(Francisco Kjolseth | The Salt Lake Tribune) The Great Salt Lake shoreline during ongoing drought conditions.

Our Water Woes

The water levels at the Great Salt Lake hit a new low in 2022, and a key component of its landscape and food web went missing. The lake is known for thick, black clusters of brine flies by the billions, which pupate in its salty water then gather in dense mats to reproduce on shore. Crucially, they provide a nutrient-rich feast for millions of migrating birds. Scientists say their disappearance last year was a sign the lake’s ecological demise is here.

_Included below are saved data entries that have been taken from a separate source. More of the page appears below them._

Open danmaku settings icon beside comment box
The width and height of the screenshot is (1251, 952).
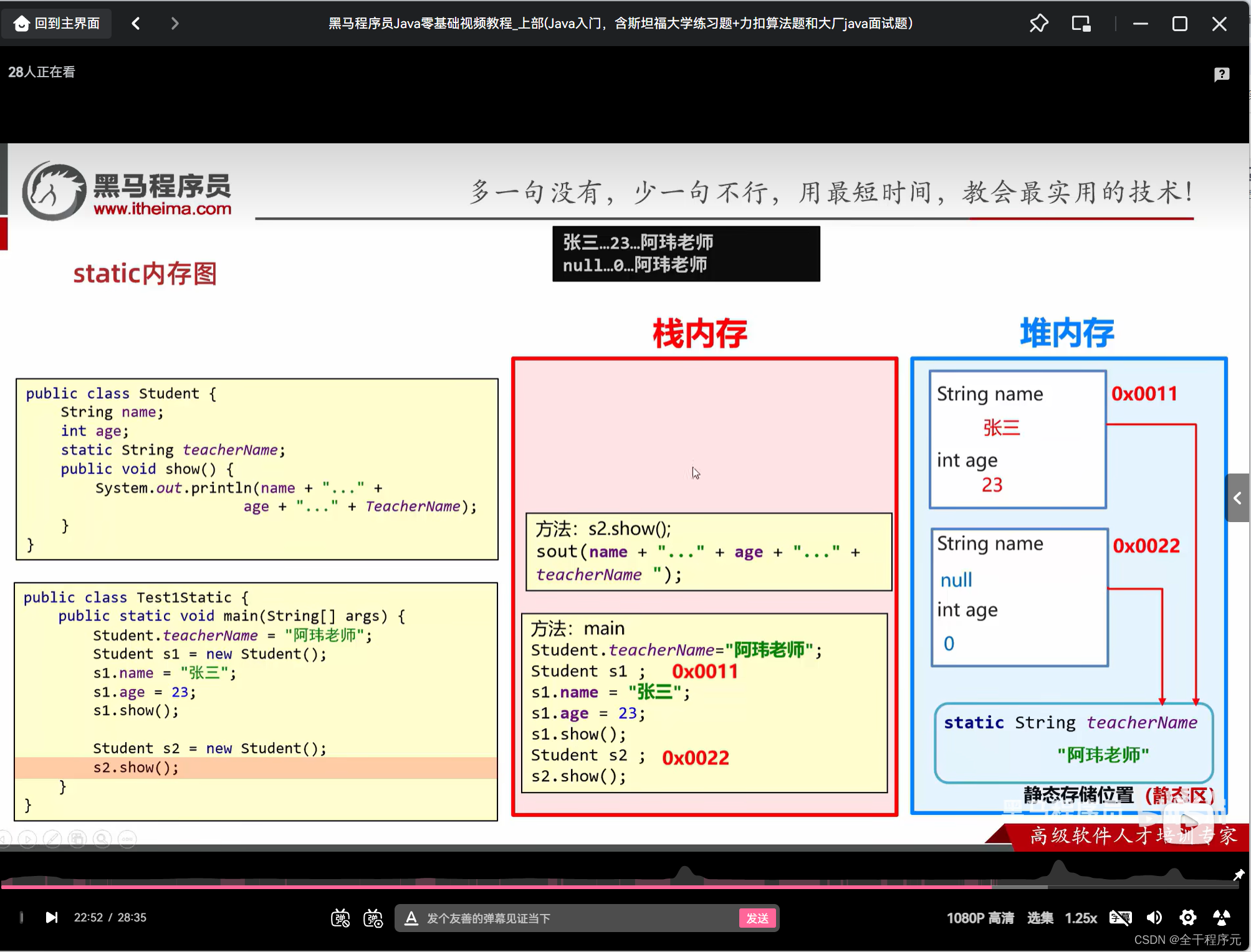point(373,917)
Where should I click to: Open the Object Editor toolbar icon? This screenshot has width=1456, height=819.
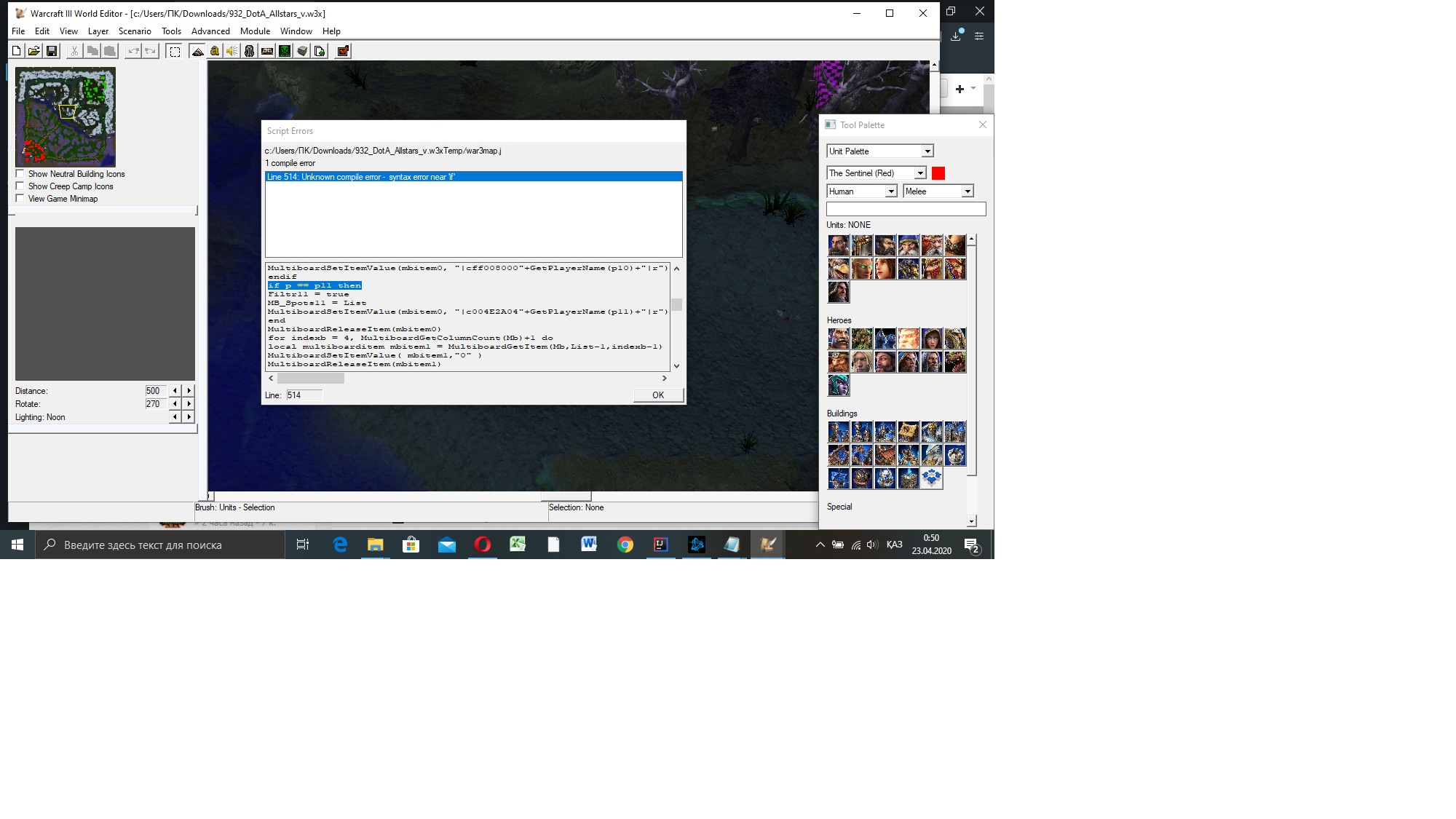point(250,51)
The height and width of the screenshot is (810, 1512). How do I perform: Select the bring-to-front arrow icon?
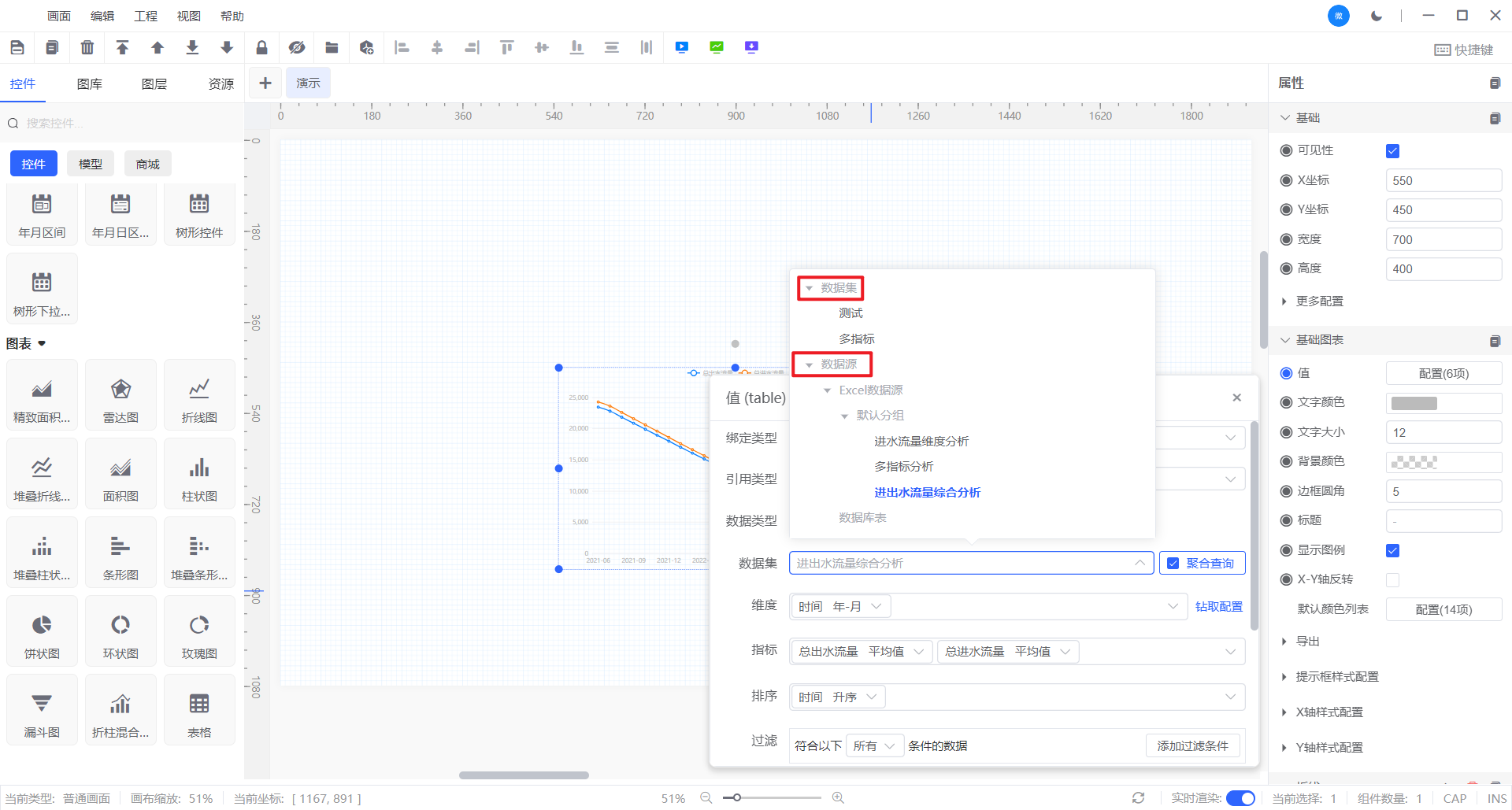[122, 47]
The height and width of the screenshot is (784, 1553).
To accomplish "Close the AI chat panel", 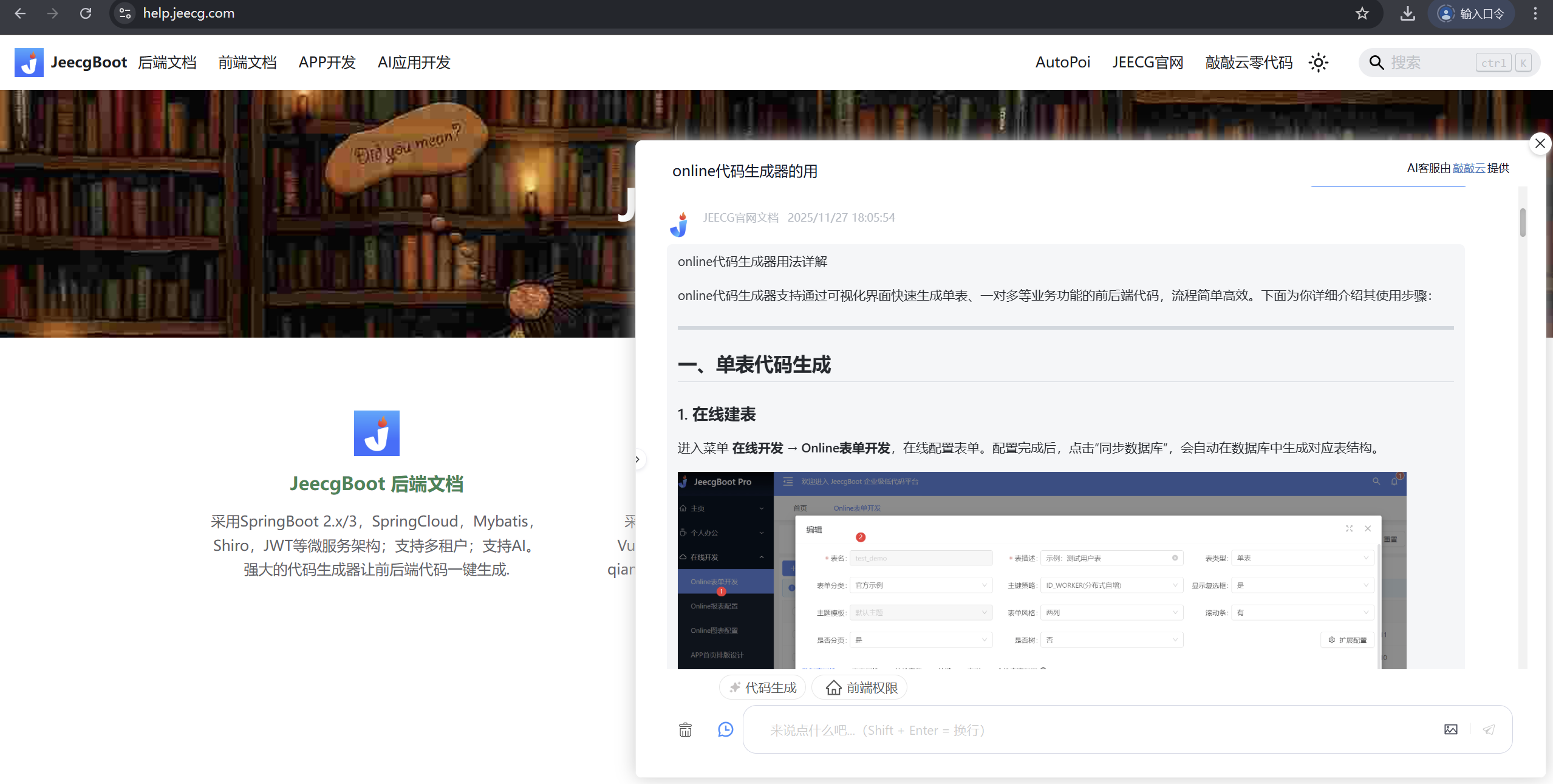I will coord(1540,143).
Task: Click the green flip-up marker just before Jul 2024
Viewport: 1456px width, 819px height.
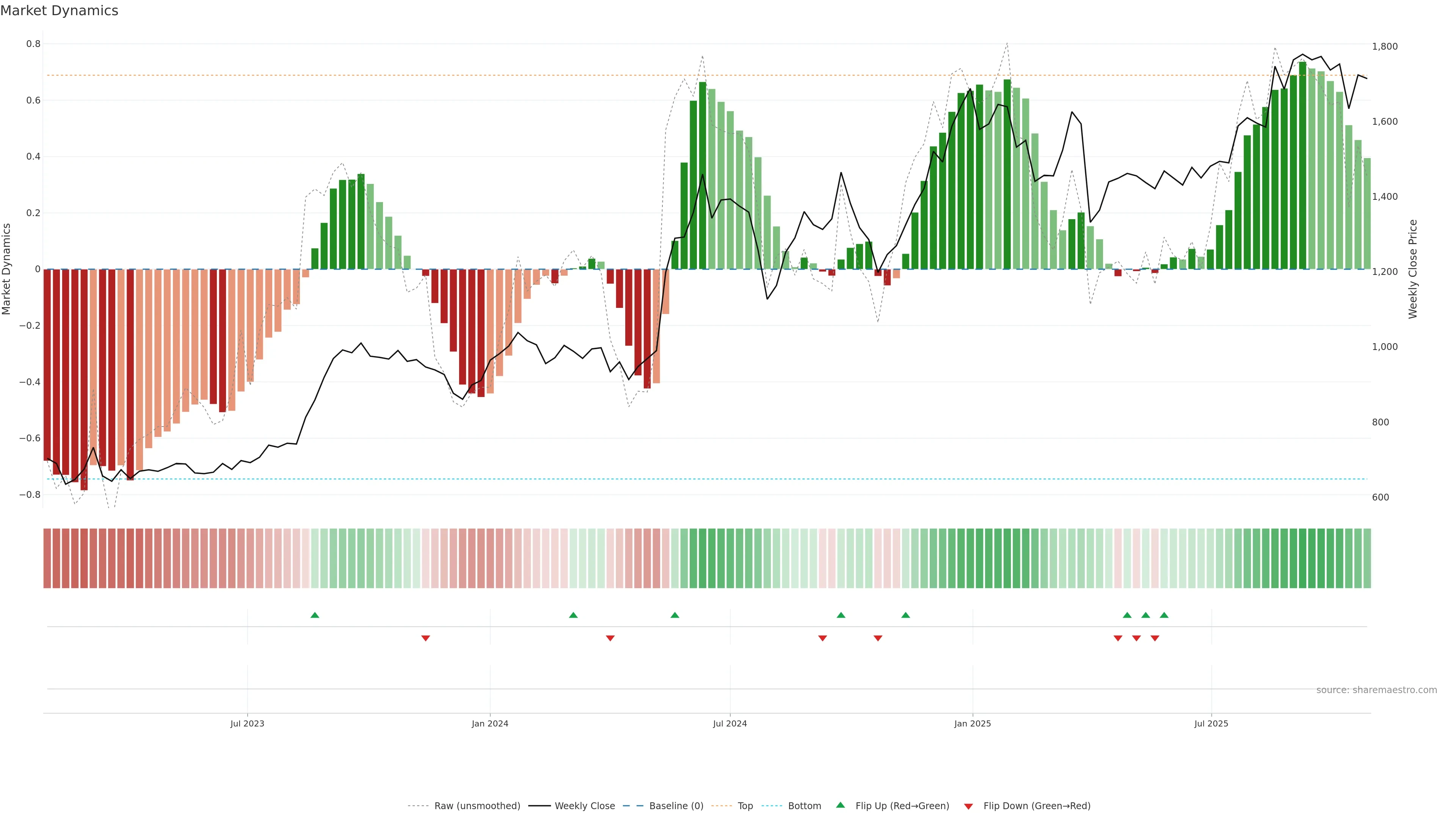Action: coord(674,615)
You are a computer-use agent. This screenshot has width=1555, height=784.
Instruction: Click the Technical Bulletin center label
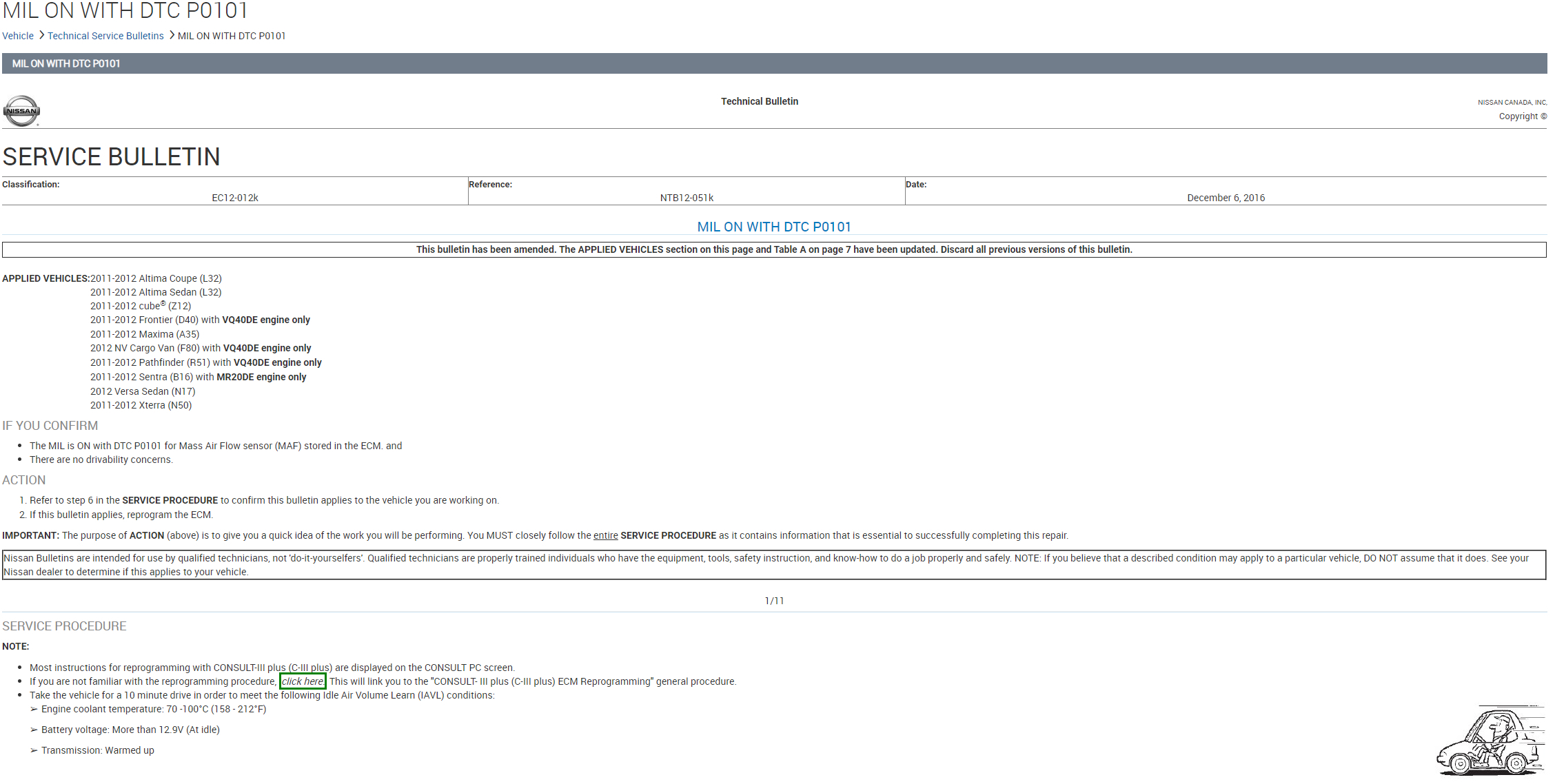point(760,101)
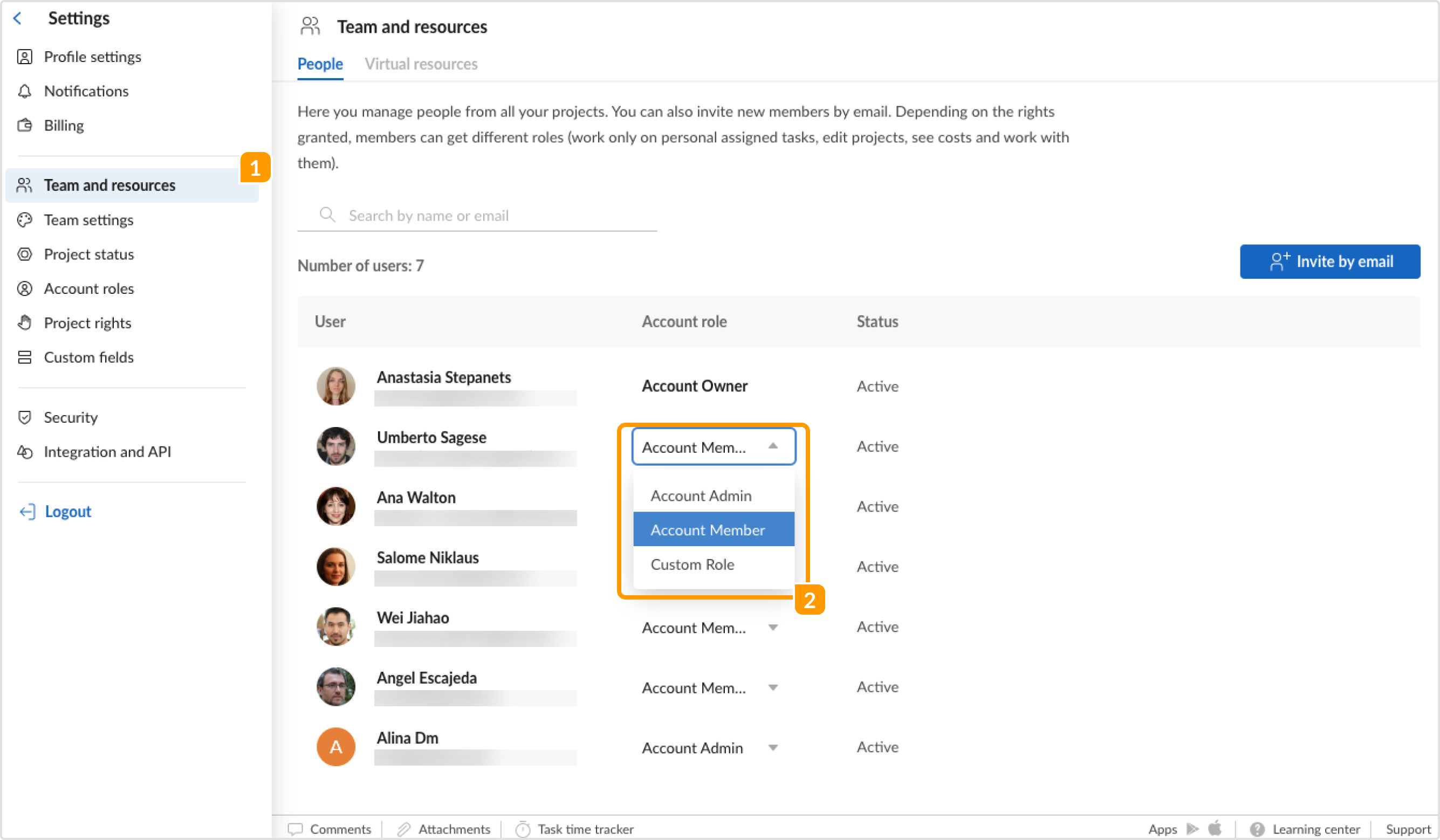Click the Notifications bell icon

point(25,91)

The Tribune also reported one of the largest lake-based businesses, US Magnesium, would not be allowed to continue pumping water from the imperiled Great Salt Lake. US Magnesium needed approval from both the U.S. Army Corps of Engineers and DEQ’s Division of Water Quality to dredge and extend its intake canals a collective 3.7 miles to reach the lake’s receding water. It would have allowed the company to pump up to 100,000 gallons a minute out of the lake. Scientists warned that siphoning away more water would have disastrous consequences for the lake, which has entered a phase of ecological collapse.  Two days after our initial story on US Magnesium published, Governor Spencer Cox’s Public Lands Policy Coordinating Office walked back its support for the company’s plan.

One water reporter who has been covering the lake for a decade said, “This is the most engaged I’ve seen members of the public on the matter. I don’t know if it’s the collaborative, lawmakers speaking up about it or something else, but it’s nice to see Utahns and the rest of the nation paying attention.”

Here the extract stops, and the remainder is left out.